### WORK TASK
State how many lines of the listing below contain the string "title", treating uppercase and lowercase as distinct, and give only the number.

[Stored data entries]
»»

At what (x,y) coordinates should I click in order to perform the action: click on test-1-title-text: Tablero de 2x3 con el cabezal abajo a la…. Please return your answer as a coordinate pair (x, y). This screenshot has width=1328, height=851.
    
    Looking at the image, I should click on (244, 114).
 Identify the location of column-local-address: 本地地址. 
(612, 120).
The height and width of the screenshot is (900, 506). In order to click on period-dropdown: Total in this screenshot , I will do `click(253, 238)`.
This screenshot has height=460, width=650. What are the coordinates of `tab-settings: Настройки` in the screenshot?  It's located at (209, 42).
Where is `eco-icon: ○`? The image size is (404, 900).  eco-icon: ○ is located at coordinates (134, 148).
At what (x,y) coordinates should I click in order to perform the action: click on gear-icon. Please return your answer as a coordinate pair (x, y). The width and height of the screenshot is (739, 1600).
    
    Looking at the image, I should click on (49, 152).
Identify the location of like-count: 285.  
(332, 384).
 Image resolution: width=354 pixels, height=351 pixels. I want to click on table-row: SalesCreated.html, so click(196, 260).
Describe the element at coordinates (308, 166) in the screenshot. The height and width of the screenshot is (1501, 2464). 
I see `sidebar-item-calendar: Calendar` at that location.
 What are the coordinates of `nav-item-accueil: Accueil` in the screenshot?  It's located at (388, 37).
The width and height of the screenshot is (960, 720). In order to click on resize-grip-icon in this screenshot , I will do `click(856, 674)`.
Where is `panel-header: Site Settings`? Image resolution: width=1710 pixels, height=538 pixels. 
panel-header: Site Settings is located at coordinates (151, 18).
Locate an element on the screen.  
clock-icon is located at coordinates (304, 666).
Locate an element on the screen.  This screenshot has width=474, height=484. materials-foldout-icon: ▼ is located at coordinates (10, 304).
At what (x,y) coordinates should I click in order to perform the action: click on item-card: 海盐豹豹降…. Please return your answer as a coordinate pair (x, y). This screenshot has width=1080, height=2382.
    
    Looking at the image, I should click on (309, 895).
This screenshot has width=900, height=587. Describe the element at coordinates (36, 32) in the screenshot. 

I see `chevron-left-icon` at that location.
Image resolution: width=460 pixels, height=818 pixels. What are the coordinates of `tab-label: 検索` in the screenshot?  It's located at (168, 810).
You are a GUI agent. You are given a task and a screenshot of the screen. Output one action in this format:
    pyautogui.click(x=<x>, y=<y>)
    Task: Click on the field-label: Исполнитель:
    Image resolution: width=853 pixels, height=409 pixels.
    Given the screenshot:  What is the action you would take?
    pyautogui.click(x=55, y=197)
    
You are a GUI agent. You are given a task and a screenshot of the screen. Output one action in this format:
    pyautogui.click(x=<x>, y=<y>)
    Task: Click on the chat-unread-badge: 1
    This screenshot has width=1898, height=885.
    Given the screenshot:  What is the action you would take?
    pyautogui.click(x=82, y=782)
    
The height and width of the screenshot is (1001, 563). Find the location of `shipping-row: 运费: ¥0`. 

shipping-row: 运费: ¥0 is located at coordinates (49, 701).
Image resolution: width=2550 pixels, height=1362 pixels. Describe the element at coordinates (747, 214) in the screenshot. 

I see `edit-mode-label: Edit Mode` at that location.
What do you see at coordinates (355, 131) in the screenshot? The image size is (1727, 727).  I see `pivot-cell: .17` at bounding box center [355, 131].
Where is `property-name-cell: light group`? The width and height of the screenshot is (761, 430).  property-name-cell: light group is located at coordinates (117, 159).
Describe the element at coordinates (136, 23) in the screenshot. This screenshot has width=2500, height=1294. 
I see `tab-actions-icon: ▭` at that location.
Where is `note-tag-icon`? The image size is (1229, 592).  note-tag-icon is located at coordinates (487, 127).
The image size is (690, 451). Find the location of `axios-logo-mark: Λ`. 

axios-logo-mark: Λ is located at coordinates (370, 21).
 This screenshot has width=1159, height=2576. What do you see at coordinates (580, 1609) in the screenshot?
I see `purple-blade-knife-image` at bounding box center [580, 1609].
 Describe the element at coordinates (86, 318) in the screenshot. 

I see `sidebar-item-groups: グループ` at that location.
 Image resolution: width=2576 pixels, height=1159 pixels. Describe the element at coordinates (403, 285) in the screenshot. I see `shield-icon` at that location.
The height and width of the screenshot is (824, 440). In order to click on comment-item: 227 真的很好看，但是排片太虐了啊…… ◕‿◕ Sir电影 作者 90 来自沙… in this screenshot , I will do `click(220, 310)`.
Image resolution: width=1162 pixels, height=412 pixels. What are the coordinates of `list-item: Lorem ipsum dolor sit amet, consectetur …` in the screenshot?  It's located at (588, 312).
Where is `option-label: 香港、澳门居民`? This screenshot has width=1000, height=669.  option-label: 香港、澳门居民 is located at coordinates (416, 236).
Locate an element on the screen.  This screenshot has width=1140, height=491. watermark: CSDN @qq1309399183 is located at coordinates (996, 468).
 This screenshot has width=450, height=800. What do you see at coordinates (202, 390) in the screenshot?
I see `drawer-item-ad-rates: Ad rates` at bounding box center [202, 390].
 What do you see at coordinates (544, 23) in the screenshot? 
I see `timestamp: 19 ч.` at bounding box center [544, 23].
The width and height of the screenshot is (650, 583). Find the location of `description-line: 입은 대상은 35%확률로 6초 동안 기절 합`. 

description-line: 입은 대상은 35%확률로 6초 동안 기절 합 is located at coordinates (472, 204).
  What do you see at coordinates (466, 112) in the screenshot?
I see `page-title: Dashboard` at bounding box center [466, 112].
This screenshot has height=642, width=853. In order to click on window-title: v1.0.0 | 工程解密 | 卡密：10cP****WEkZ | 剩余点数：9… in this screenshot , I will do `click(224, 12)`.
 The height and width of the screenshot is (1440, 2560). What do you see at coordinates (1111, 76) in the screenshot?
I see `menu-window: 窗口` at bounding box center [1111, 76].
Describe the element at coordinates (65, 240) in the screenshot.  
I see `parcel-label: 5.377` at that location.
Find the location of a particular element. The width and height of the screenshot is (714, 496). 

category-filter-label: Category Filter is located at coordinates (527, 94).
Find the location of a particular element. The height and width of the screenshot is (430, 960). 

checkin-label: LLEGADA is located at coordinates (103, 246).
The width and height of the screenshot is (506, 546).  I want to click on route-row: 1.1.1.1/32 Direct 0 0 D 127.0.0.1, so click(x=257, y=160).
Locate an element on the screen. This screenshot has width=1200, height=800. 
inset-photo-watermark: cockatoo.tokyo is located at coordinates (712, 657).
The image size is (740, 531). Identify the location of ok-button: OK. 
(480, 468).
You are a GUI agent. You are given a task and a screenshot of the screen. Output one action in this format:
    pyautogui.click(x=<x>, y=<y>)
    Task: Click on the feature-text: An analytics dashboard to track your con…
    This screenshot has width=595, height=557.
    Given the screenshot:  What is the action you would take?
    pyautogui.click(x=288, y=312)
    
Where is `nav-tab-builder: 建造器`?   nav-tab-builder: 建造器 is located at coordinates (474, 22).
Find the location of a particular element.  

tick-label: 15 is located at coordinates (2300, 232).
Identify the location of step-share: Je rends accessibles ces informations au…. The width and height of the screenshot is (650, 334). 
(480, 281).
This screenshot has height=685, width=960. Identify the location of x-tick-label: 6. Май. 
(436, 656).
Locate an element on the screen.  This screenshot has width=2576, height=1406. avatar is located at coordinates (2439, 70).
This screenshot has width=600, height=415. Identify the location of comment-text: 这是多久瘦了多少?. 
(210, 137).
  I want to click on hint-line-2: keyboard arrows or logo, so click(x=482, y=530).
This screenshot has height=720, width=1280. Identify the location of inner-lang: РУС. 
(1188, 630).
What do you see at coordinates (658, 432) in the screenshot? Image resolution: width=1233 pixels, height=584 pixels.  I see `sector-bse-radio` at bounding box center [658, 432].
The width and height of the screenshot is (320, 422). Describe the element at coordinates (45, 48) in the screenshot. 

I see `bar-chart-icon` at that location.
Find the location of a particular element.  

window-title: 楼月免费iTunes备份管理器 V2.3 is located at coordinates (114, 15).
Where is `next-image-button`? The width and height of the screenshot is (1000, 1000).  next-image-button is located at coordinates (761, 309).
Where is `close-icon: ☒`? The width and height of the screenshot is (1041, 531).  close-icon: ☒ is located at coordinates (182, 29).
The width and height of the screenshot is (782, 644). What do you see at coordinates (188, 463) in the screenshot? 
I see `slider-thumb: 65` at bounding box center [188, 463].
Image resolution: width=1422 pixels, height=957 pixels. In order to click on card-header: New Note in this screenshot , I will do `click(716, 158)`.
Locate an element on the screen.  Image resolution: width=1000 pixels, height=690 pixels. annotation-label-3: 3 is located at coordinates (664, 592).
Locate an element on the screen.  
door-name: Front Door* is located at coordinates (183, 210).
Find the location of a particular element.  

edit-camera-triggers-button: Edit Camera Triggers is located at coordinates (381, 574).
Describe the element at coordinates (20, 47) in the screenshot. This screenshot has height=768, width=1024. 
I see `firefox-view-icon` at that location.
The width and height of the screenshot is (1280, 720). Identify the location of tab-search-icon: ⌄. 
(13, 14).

««

### EXERCISE RESPONSE
4